■ **The task**
Please repeat, from the entries that follow, the lines from the one containing "[Facebook Messenger] (260, 1986)" through the one containing "Casting (626, 105)" exactly, adding nothing.

■ **Supplied information**
Start of Block

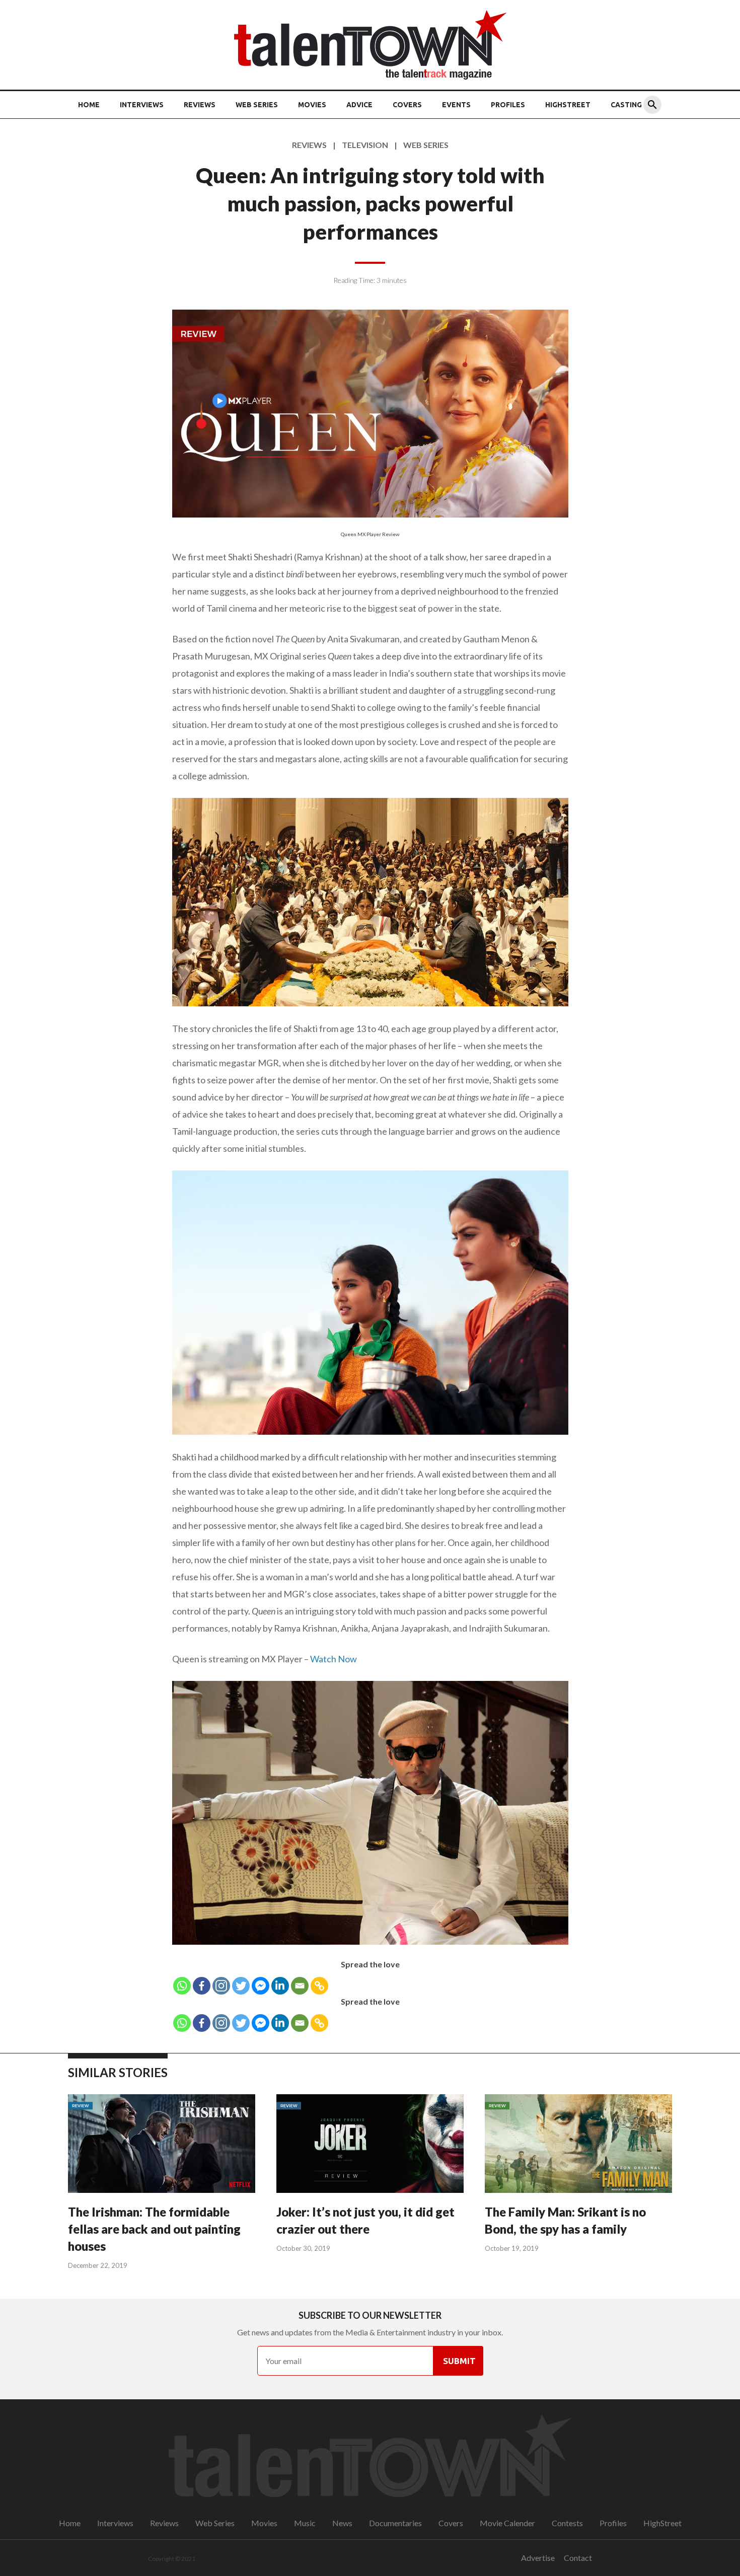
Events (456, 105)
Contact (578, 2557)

End of Block
Start of Block

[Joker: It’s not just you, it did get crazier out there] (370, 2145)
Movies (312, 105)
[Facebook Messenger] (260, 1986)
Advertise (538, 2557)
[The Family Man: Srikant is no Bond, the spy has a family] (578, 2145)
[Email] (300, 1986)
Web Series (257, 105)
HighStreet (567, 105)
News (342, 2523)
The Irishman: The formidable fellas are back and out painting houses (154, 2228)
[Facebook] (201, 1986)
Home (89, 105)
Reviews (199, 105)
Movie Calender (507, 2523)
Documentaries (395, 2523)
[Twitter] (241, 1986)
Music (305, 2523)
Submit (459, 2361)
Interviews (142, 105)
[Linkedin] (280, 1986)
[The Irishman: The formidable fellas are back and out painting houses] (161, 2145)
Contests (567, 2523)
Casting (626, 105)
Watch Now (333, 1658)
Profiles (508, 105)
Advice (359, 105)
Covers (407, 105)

End of Block

■ **Result of the exercise**
[Facebook Messenger] (260, 1986)
Advertise (538, 2557)
[The Family Man: Srikant is no Bond, the spy has a family] (578, 2145)
[Email] (300, 1986)
Web Series (257, 105)
HighStreet (567, 105)
News (342, 2523)
The Irishman: The formidable fellas are back and out painting houses (154, 2228)
[Facebook] (201, 1986)
Home (89, 105)
Reviews (199, 105)
Movie Calender (507, 2523)
Documentaries (395, 2523)
[Twitter] (241, 1986)
Music (305, 2523)
Submit (459, 2361)
Interviews (142, 105)
[Linkedin] (280, 1986)
[The Irishman: The formidable fellas are back and out painting houses] (161, 2145)
Contests (567, 2523)
Casting (626, 105)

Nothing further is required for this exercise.